Yes George Simon will be there and special offer £30 for a service usually £45 so if anybody wants there genny servicing pm PlanetGen

Jacquie


----------



## PlanetGen

*Re: Generators at the show*



LadyJ said:


> scottie said:
> 
> 
> 
> Hi
> Is simon from planet generators going to be at the show servicing generators this year,as mine is needing looking at.
> scottie
> 
> 
> 
> Yes George Simon will be there and special offer £30 for a service usually £45 so if anybody wants there genny servicing pm Planet-Gen
> 
> Jacquie
Click to expand...

Thanks Jacquie, yes Planet will be there, we will be supporting Shane at Snellyvision as he has asked if we could help as he wants to take the Planet Solar and Generators. 
As ever we will be servicing for MHF if anyone wants one please send me a pm, dont turn up on the day, this happened at the global and by 8pm I was desperate for a beer! :wink:

Also you are all welcome to come and say hi, grab a drink down at the stand!
Simon


----------



## camoyboy

Booked and confirmed, see you there.

▸ Supplied information
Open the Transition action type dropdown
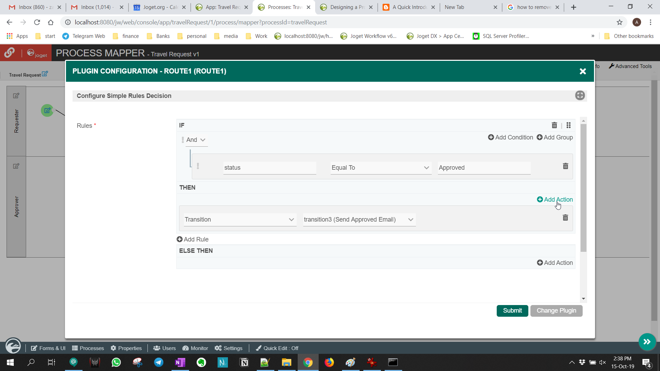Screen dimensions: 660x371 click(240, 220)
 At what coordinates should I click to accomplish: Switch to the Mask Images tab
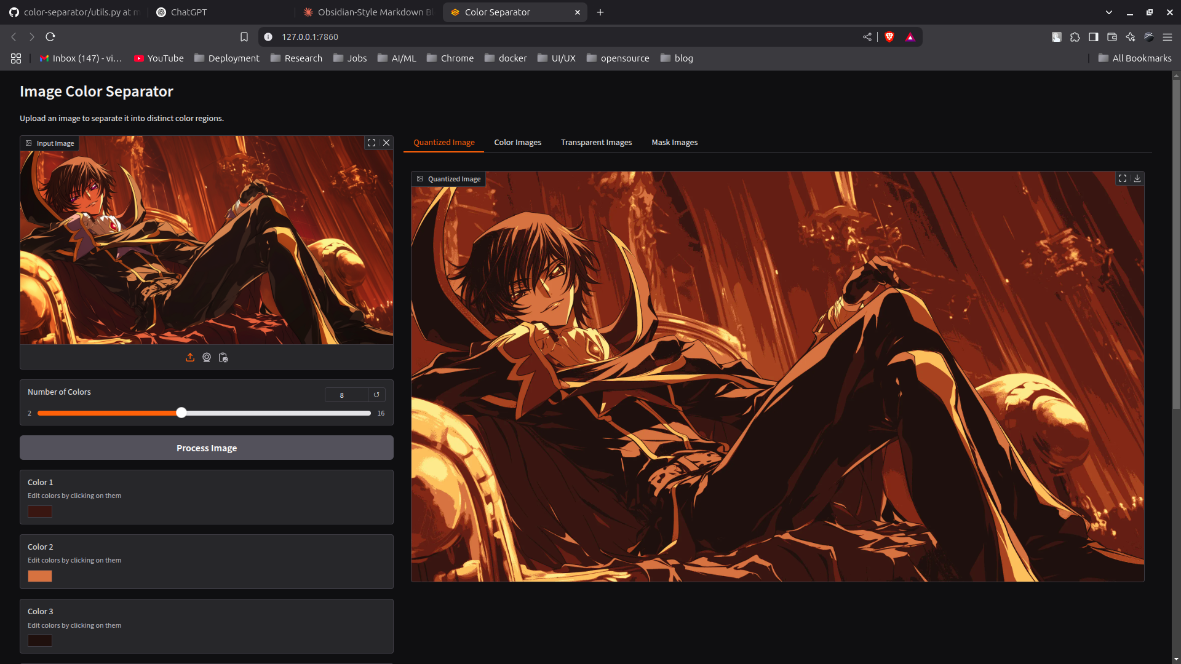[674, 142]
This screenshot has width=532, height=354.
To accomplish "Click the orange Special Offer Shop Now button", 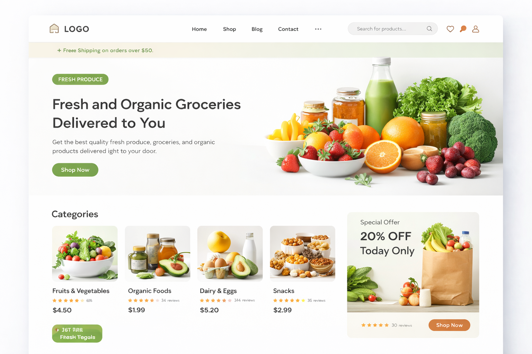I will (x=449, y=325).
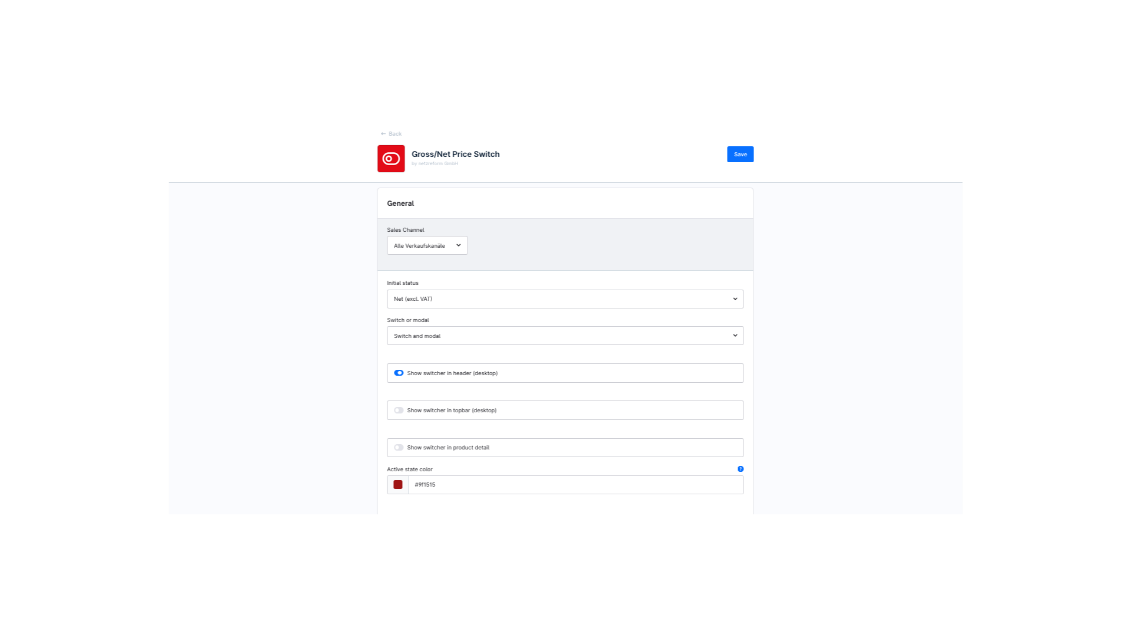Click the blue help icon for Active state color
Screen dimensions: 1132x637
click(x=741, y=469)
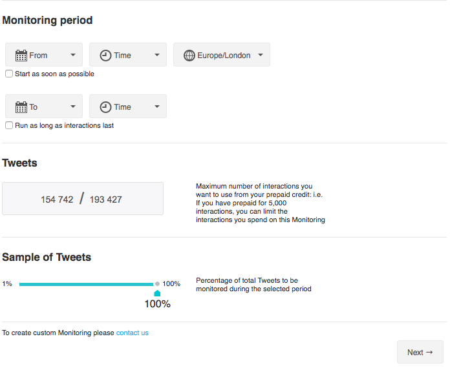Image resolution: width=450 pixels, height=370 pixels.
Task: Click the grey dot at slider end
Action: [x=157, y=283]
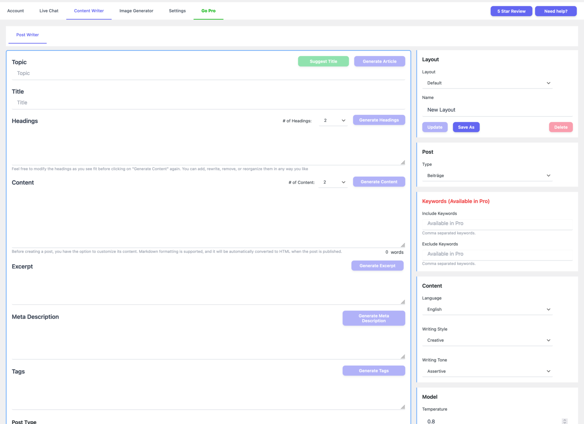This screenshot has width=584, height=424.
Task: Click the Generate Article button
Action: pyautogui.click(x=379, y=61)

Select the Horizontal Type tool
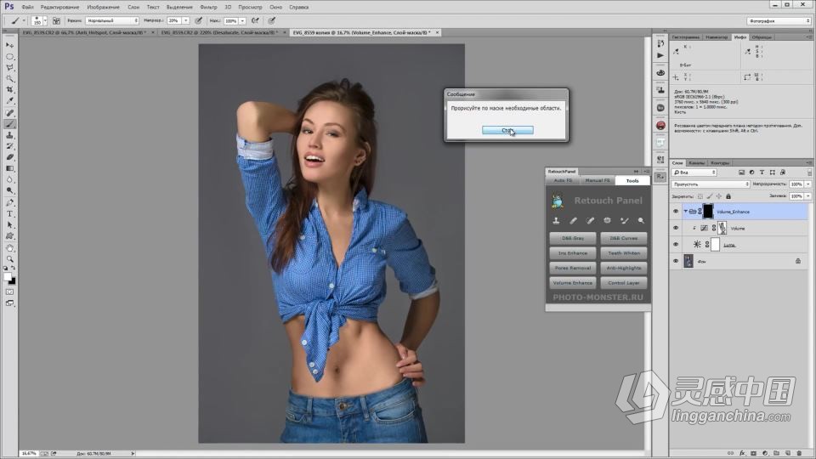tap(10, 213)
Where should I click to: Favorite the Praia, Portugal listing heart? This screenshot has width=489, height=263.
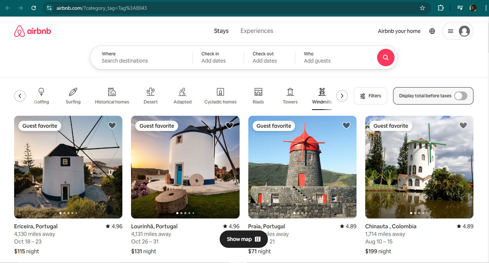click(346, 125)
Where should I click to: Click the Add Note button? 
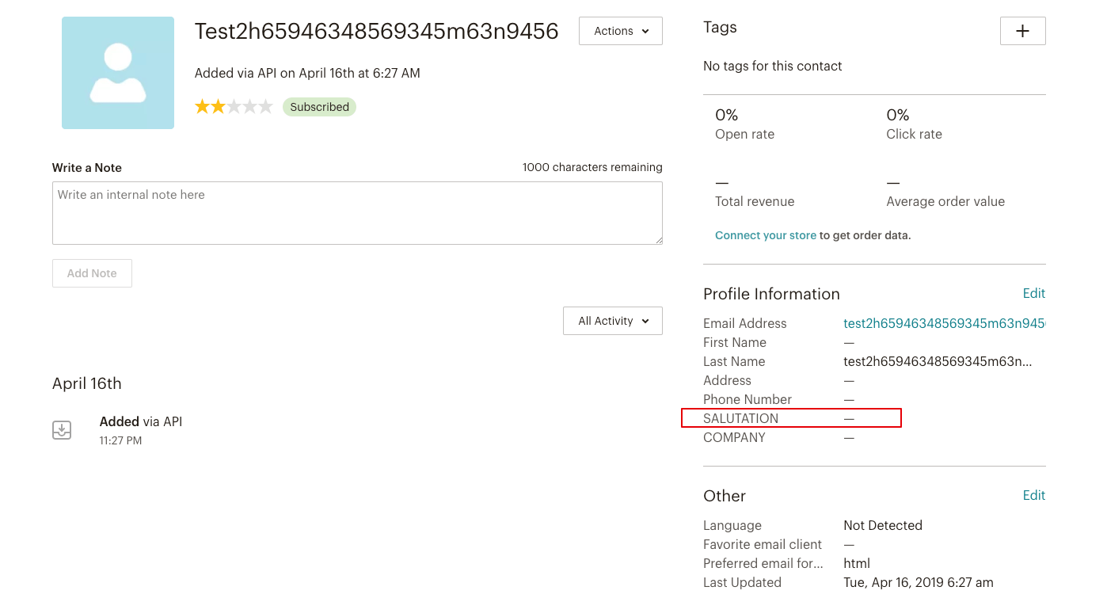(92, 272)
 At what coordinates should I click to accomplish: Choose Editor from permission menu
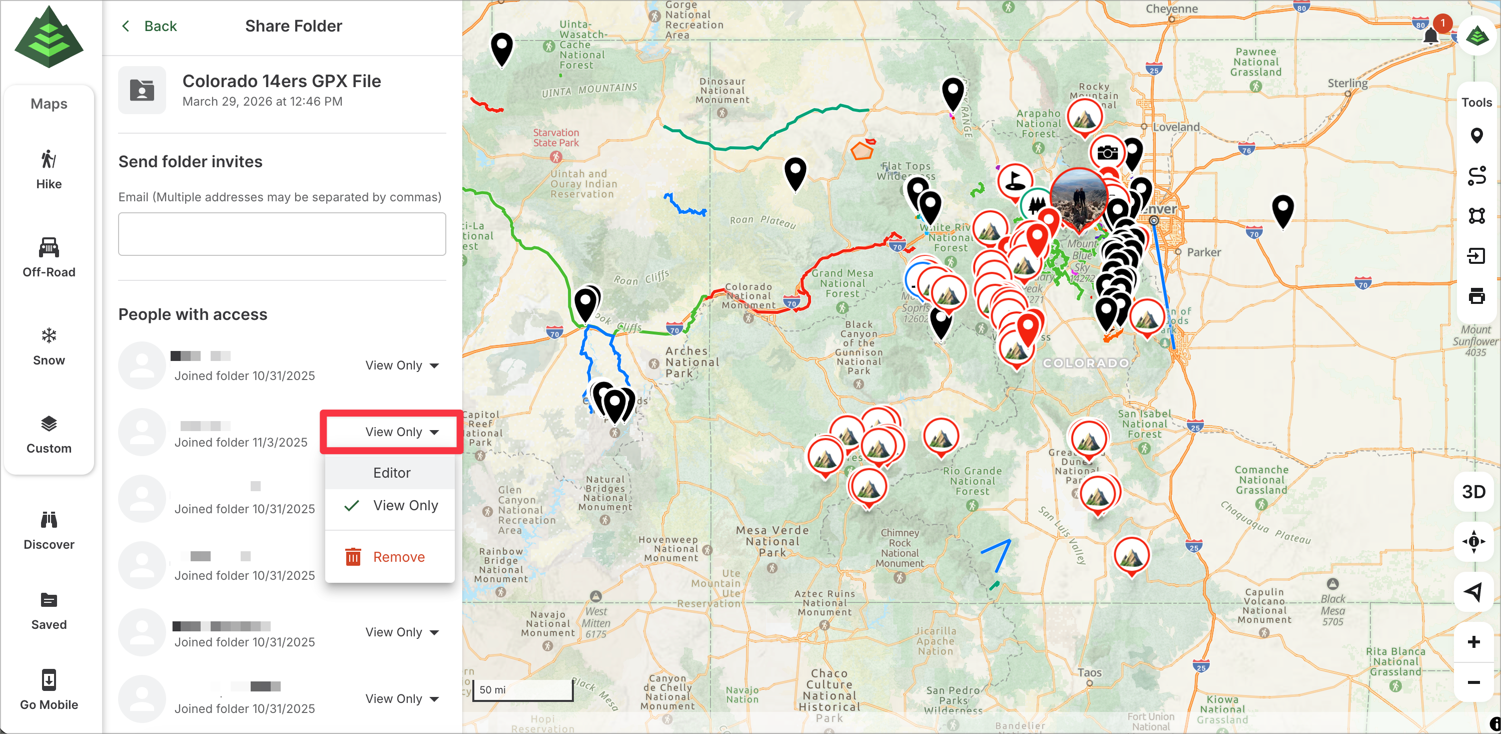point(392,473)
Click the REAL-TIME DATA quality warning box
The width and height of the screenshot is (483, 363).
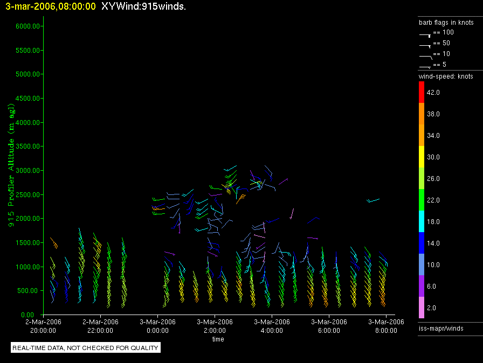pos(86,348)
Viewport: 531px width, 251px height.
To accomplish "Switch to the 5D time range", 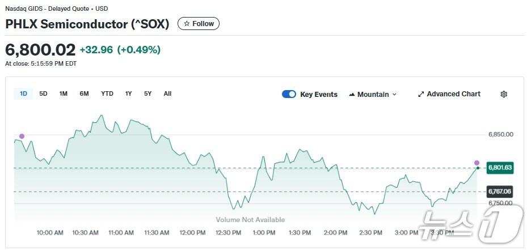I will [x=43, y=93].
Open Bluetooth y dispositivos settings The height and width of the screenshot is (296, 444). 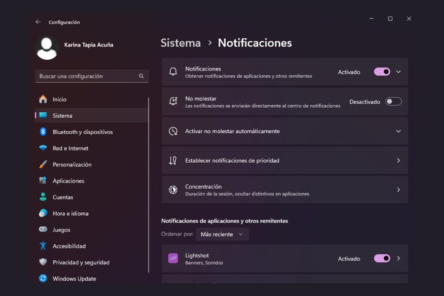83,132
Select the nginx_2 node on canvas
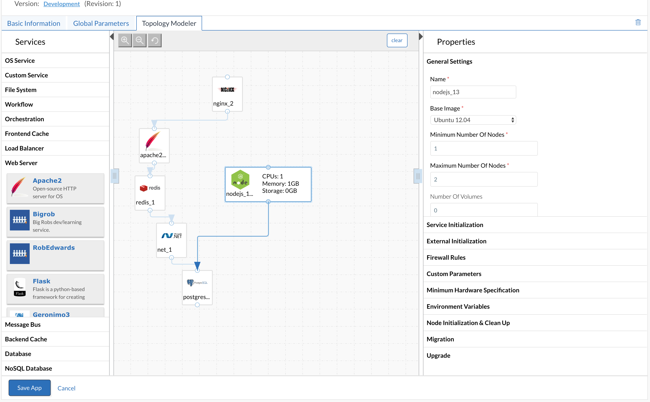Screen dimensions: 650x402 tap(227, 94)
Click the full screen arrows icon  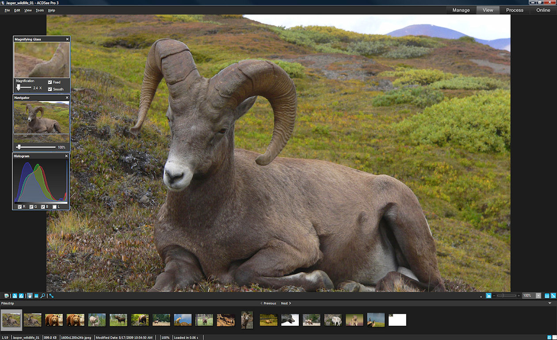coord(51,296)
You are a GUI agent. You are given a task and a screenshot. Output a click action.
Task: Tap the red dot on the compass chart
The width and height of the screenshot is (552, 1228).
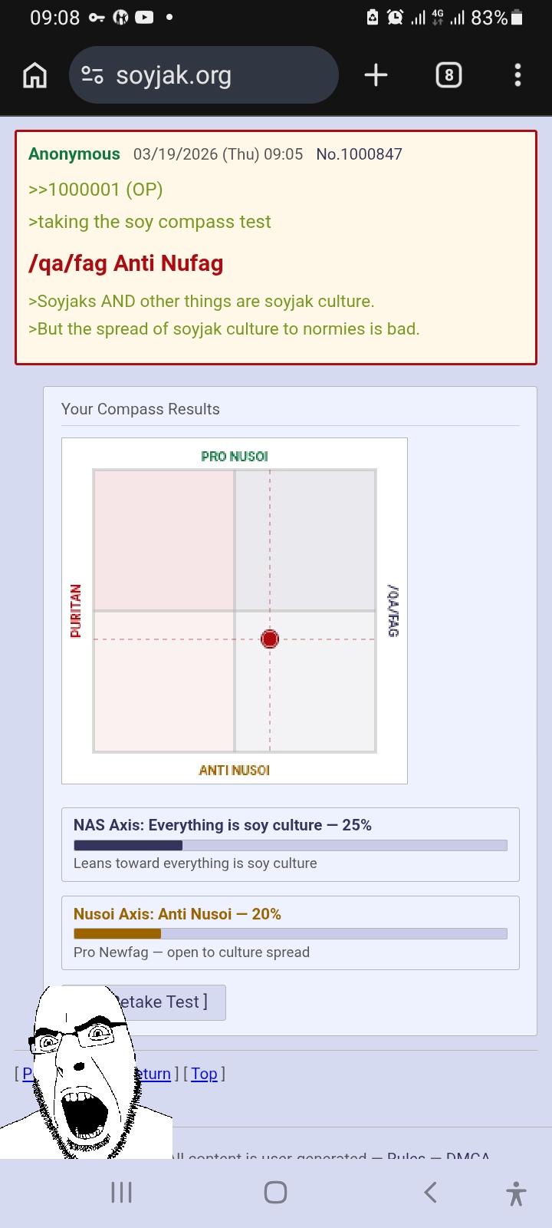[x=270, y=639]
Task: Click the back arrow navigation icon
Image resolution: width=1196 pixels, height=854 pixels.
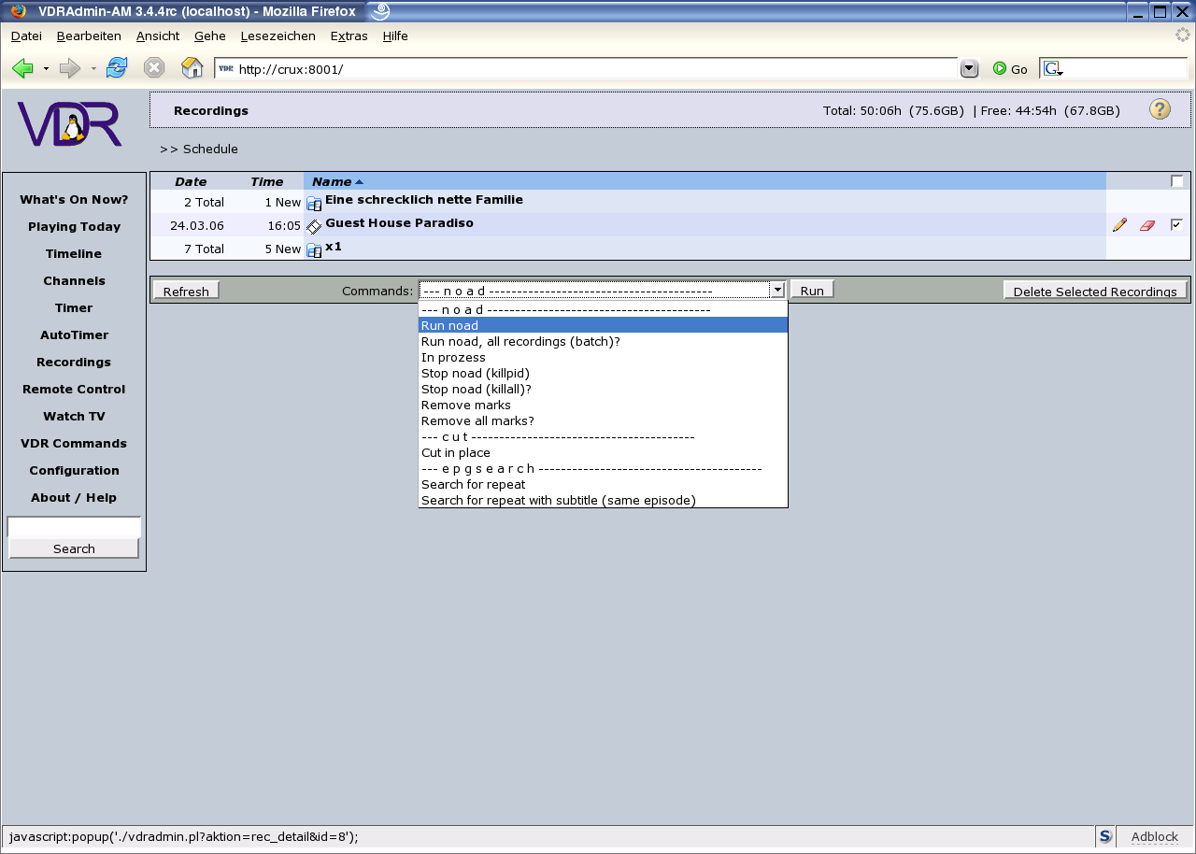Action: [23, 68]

▸ What the exercise asks
Could you return the part of the generator-show thread starting with "As ever we will" and going on through "see you there.", copied word for word? The data plays no role here.

▸ Response to this task
As ever we will be servicing for MHF if anyone wants one please send me a pm, dont turn up on the day, this happened at the global and by 8pm I was desperate for a beer! :wink:

Also you are all welcome to come and say hi, grab a drink down at the stand!
Simon


----------



## camoyboy

Booked and confirmed, see you there.